Look up values in a dict to handle variations

This code reads 3 datasets:

data_l1 = pd.read_csv('PSU_l1.csv')
data_l2 = pd.read_csv('PSU_l2.csv')
data_l3 = pd.read_csv('PSU_l3.csv')

Based on the user’s input, the last row of the relevant dataset is picked:

if form_type == "l1":
    result = data_l1[:-1]
elif form_type == "l2":
    result = data_l2[:-1]
elif form_type == "l3":
    result = data_l3[:-1]

It’s not trivial to replace this with a loop or a lookup.

Data structures avoid duplication.

Instead of loading into 4 datasets, use:

data = {
    level: pd.read_csv('PSU_' + level + '.csv')
    for level in ['l1', 'l2', 'l3']
result = data[form_type][:-1]

This cuts down the code, and it’s easier to add new datasets.

But inputs are not consistent

The third file alone is named PSU_Personnel.csv instead of PSU_l3.csv. But we want to map it to data['l3'], because that’s how the user will request it.

So use a mapping:

lookup = {
    'l1': 'PSU_l1.csv',
    'l2': 'PSU_l2.csv',
    'l3': 'PSU_Personnel.csv',  # different filename
data = {key: pd.read_csv(file) for key, file in lookup.items()}
result = data[form_type][:-1]

But operations are different

For PSU_Personnel.csv, we want to pick the first row, not the last row.

So add the row into the mapping as well:

lookup = {                             # Define row for each file
    'l1': dict(file='PSU_l1.csv',        row=-1),
    'l2': dict(file='PSU_l2.csv',        row=-1),
    'l3': dict(file='PSU_Personnel.csv', row=0),
data = {key: pd.read_csv(info['file']) for key, info in lookup.items()}
result = data[form_type][:lookup[form_type]['row']]
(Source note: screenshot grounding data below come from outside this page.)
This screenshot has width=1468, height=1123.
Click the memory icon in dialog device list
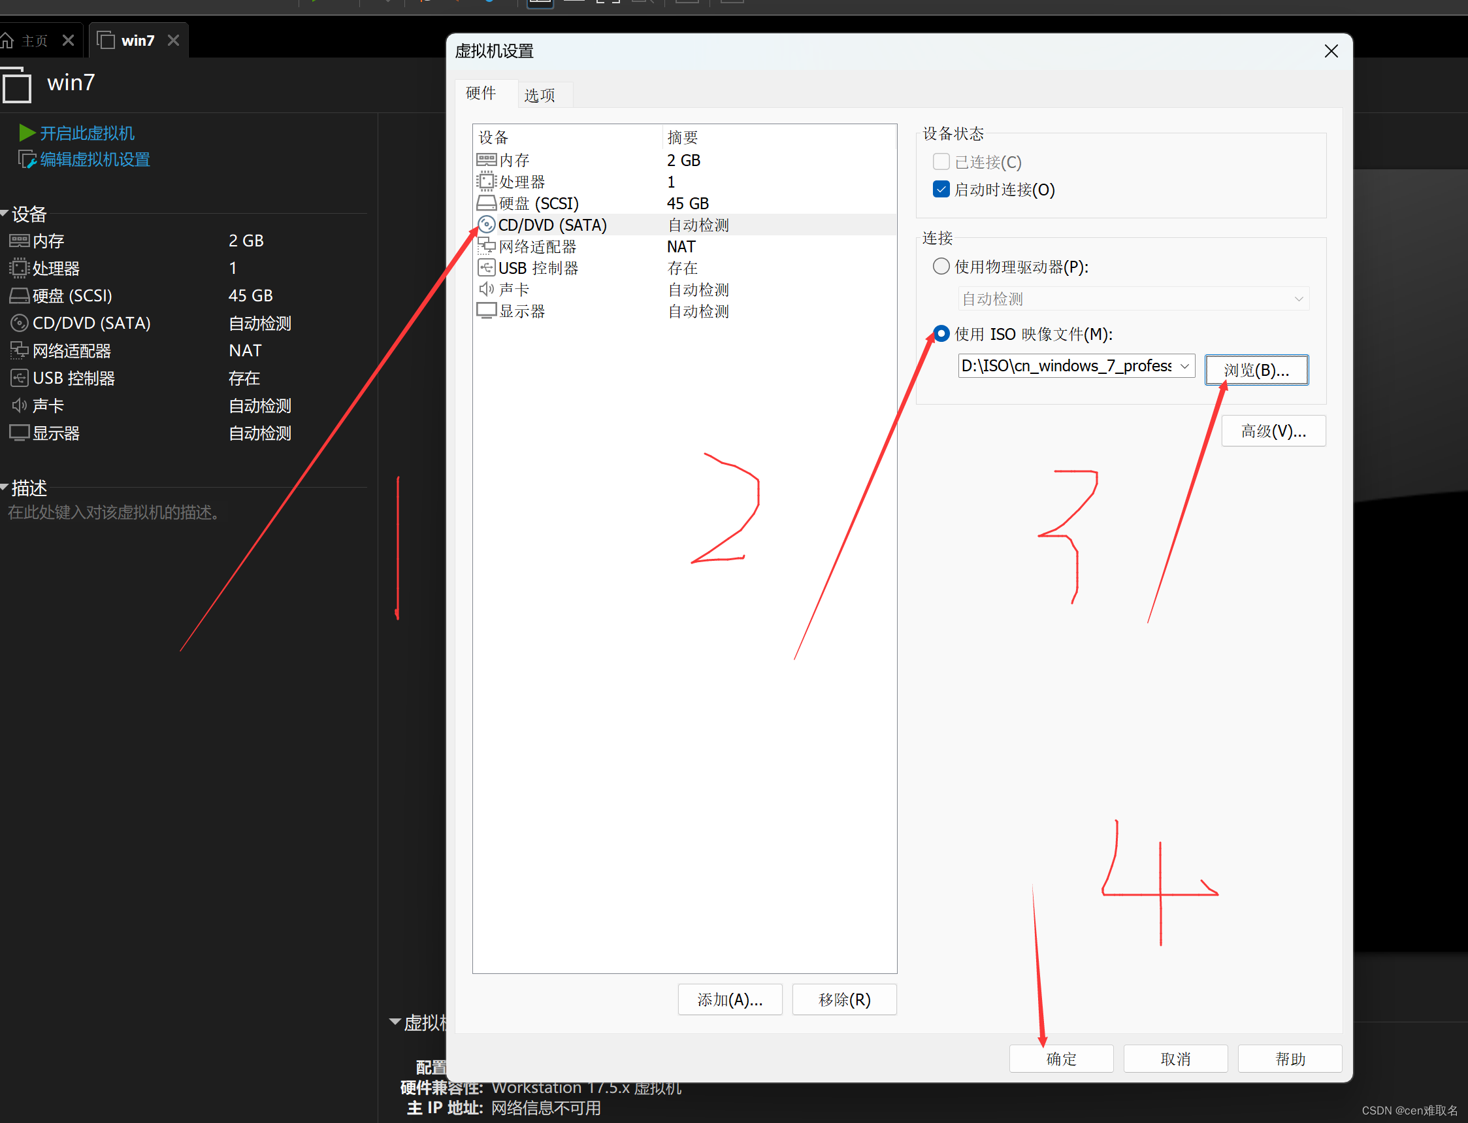click(486, 160)
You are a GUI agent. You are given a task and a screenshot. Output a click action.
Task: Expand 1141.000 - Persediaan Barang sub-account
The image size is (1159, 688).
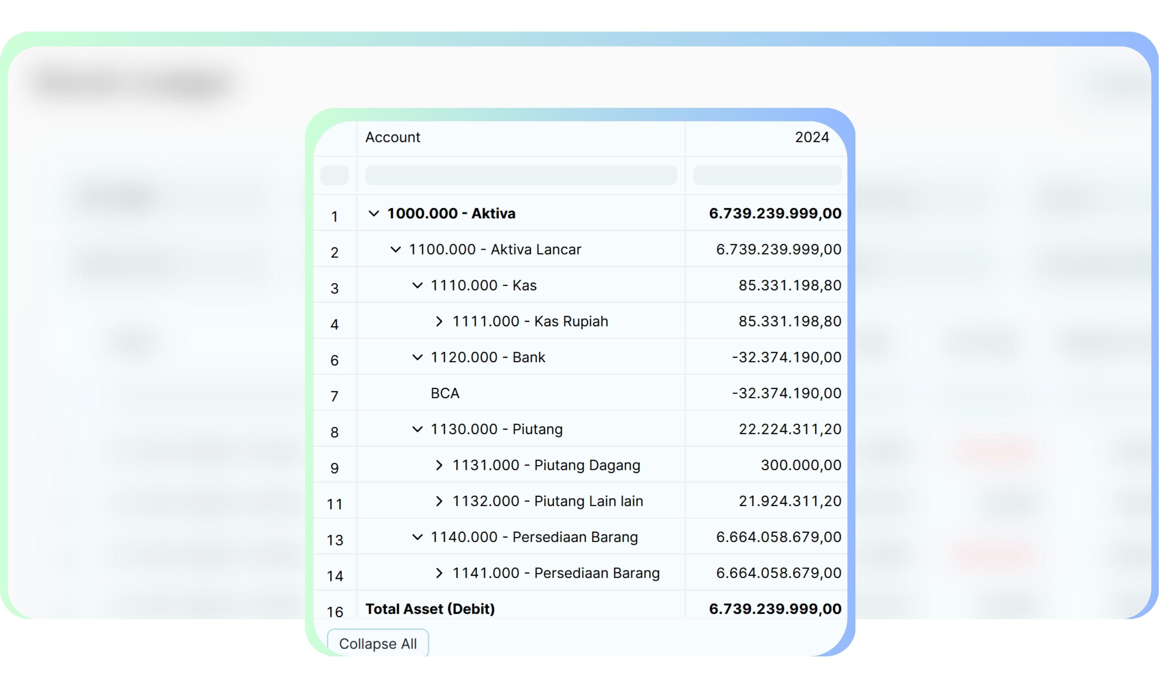pyautogui.click(x=439, y=573)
But operations are very different

For PSU_l1.csv, we want to sort it. For PSU_l2.csv, we want to fill empty values.

Then use functions to define your operations.

lookup = {
    'l1': dict(file='PSU_l1.csv', op=lambda v: v.sort()),
    'l2': dict(file='PSU_l2.csv', op=lambda v: v.fillna('')),
    'l3': dict(file='PSU_Personnel.csv', op=lambda v: v),
data = {key: pd.read_csv(info['file']) for key, info in lookup.items()}
result = lookup[form_type]['op'](data[form_type])

The functions need not be lambdas. They can be normal multi-line functions.